*SOURCE*.
- - - -

24 non-touristy things to do in Prague in 2024 to help you to experience Prague like a local! Walk away from the crowds and have fun exploring the town in a different way.
Sometimes I go along and do the ‘touristy’ things, but most of the time, I prefer to do the little things and to experience Prague in a completely different way. By the way, I tend to do this with any place I visit, not just with Prague.
Prague & Me
I lived in Prague for about 8 years when I was growing up before we moved to the Prague suburbs. I’ve continued to visit Prague for day trips, school, university and later on for work.
I started to see Prague as a tourist destination more as I moved away to London and for a long 20 years, I would come to Prague as a tourist to visit places that I remembered from when I was growing up.
Now, that I’m back, I love exploring Prague, knowing that I can do the touristy things as well as non-touristy things without feeling like I’m missing out.
How to use this non-touristy guide to Prague
If you’ve never been before and you are coming to Prague for the first time, you probably want to see the most visited attractions, which is absolutely fine.
But if you’ve been to Prague before or you have more time in this amazing city, then I challenge you to pick a couple of suggestions from my list and try them out!
Even if you have just one day in Prague, you can enjoy exploring the town in a slightly different way.
1. Get up really early and walk the Kings route from Prague Castle
The photos in your Prague Guidebook will look much different than reality. This is not because the town somehow changed.
It’s more because, for some reason, most photos in guidebooks are taken without people. That’s probably to showcase the beautiful architecture and to make the photo (and the place) more appealing.
The reality is that Prague is normally very crowded, so one way to escape the crowds is to get up super early and explore the town before breakfast.
In the warm summer weather, this means starting your walk at 4-5 am and in winter between 7-8 am.
On the plus side, you’ll also take the most beautiful photos with the best light possible and even see the sunrise and that can’t be a bad thing!
2. See a Czech Film (with English subtitles)
You’ll find most of these cinemas in the centre and I usually go to Svetozor (entrance from Vaclavske Square) or Mat (Karlovo Square).
3. watch the nutrias at shooting island
There are around 16 nutrias ( large furry aquatic rodents) living on the Shooting Island in Prague. They are great fun to watch as they run from the water up the river banks and back to the river.
You’ll find the Shooting Island entrance on the bridge that crosses the Vltava River opposite the National Theatre (the one with the golden roof).
There are other great reasons to visit Shooting Island. You’ll find the best views of Charles Bridge (the most famous out of all the Prague’s bridges), the Charles Spa buildings and National Theatre and the island is also a great spot to take fabulous photos.
One of my favourite coffee shops is also there during the summer season, so I always make sure I visit. The coffee shop is run out of a little camper van and you can enjoy your coffee and homemade cake sitting on the old-fashioned iron bed with comfy cushions.
In the evenings (mainly during the summer), there are also free concerts in the open air – just buy a drink, sit down and enjoy the music!

- - - -

*DATA*.
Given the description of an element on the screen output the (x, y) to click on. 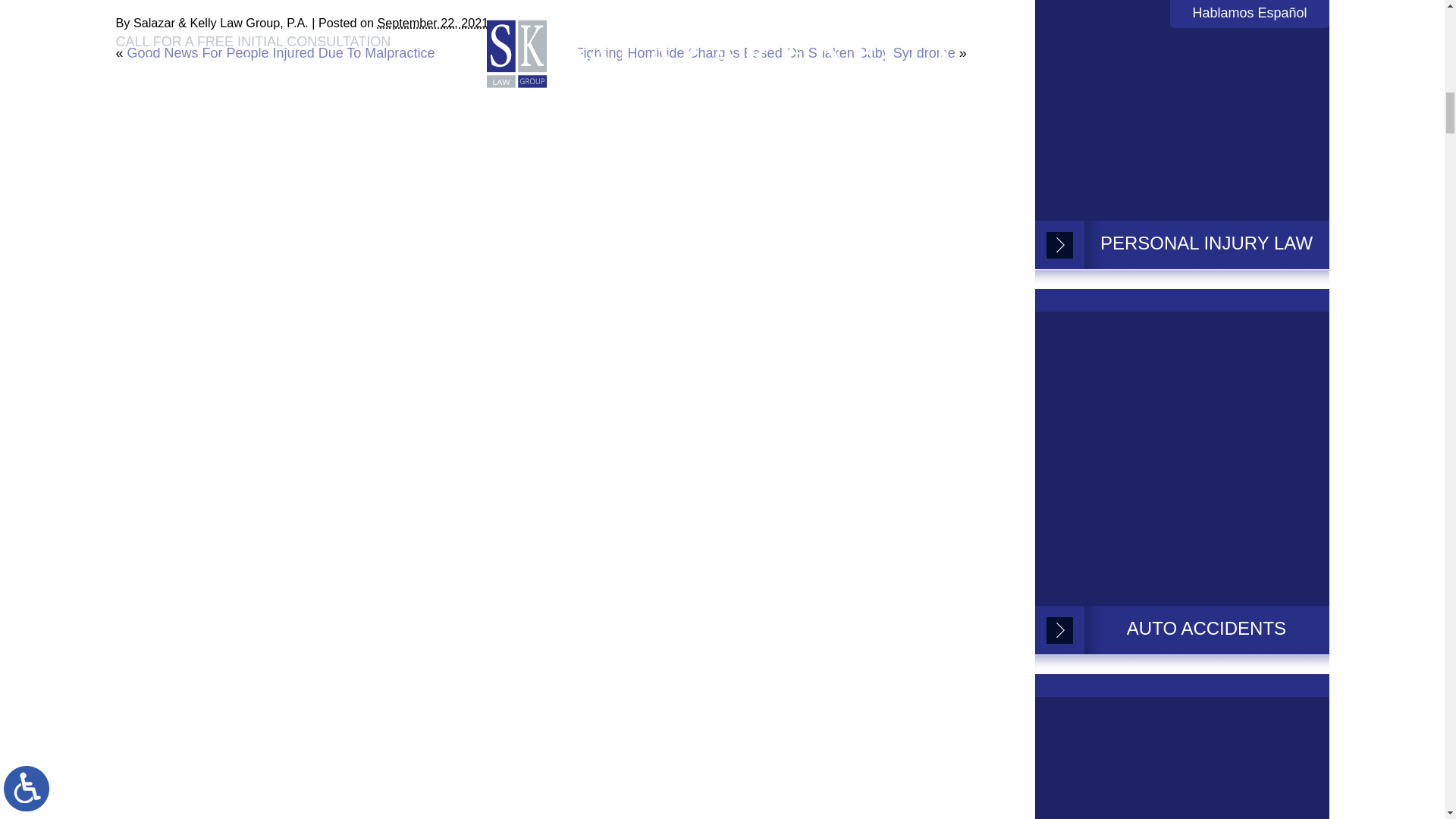
2021-09-22T03:00:59-0700 (432, 22)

- - - -

*WRITTEN PROBLEM 1*. From the Prague guide, which landmarks does Shooting Island offer the best views of?
*WRITTEN PROBLEM 2*. In the Prague guide, about how many nutrias live on Shooting Island?
*WRITTEN PROBLEM 3*. Continue the Prague guide from the point where it stops.

*WRITTEN ANSWER 1*. Charles Bridge, the Charles Spa buildings, and the National Theatre.

*WRITTEN ANSWER 2*. Around 16.

*WRITTEN ANSWER 3*.
OTHER PRAGUE ISLANDS TO EXPLORE
4. Have fun working out the water games mechanical installations at Malesice Park
This is a great park for all the kids – big or small! The best time to visit is summer (during a Prague summer heat wave) or a hot day, as you can get (unexpectedly… ) wet! The water games installations are at the beginning of the Malesice park, with easy access to the bus (Malesice Sidliste stop).
You can easily spend an hour there and then carry on walking into the park itself. There are coffee shops and outdoor exhibitions and other playgrounds for younger children too.
5. Take a tram ride through the centre – backwards!
This is totally my favourite thing to do, and I do this all the time! The tram network in Prague is great and you can see the city from the back of a tram carriage.
You can pick up any tram you like, but I encourage you to try the tram route no.22 and explore the more unknow parts of Prague.
Find a tram that has the last seats in the last tram wagon (compartment) facing backwards. These are either the old types of trams where the last seat is intended for a person with a child buggy.
Please be mindful, if somebody actually wants to use it for this purpose, give up the seat and help them as the steps are very high in these kind of trams.
The second type of tram having seats backwards at the back are the new low-level trams where you can sit unrestricted. The windows are also much bigger in these trams and it gives you much better view.
Now for the reason, why I’m making you to do this!
You’ll get the most magnificent view of Prague in a much slower way than if you are sitting the usual way – facing the direction of travel.
It will look like the streets and the beautiful houses are slowly moving away from you and the really far away ones are actually coming towards you. I think it’s some sort of optical illusion, but I love to explore Prague this way.
I also often spot things that I wouldn’t normally – a house sign, a newly painted house or a different street view which will look perfect in a photo!
6. See a theatre play
This is a totally fabulous way to visit the National Theatre and see a play at the same time. The National Theatre, the Estates Theatre and the Svandovo Theatre (Smichov in Prague 5 district) now show some plays with English subtitles.
I’d recommend that you see a Czech play, although you can also see any of the classics like Shakespeare or Moliere.
When you are choosing tickets, I would suggest that you choose a balcony (first row if available). This is because the subtitles are running on a display board that is above the stage, which in a very big theatre is very high.
If your ticket is downstairs in the stalls, you’ll constantly be lifting and tilting your head to read the subtitles and might even miss what’s happening on the stage.
If you are on a budget, the National Theatre and the Estates Theatre also sell ‘standing tickets’. These are usually just 100 or 150 KCZ and you’ll be allowed to watch the play from a little standing compartment.
There are only about 8-10 people in each (there are 2 areas in each theatre) and they are actually positioned in a good level, so you’ll see and hear really well.
In the summer, there are also open-air theatres – mainly in the gardens of Prague Castle and underneath Zizkov Tower.
7. Eat local Czech food at the buffet style restaurant
Locals don’t eat out every day and certainly don’t eat in the centre of Prague.
But you’ll find a lot of people eating a hearty lunch in fast-style buffet restaurants, where you can get the main meal for under 100 CZK.
The food is always cooked fresh and the menu changes frequently.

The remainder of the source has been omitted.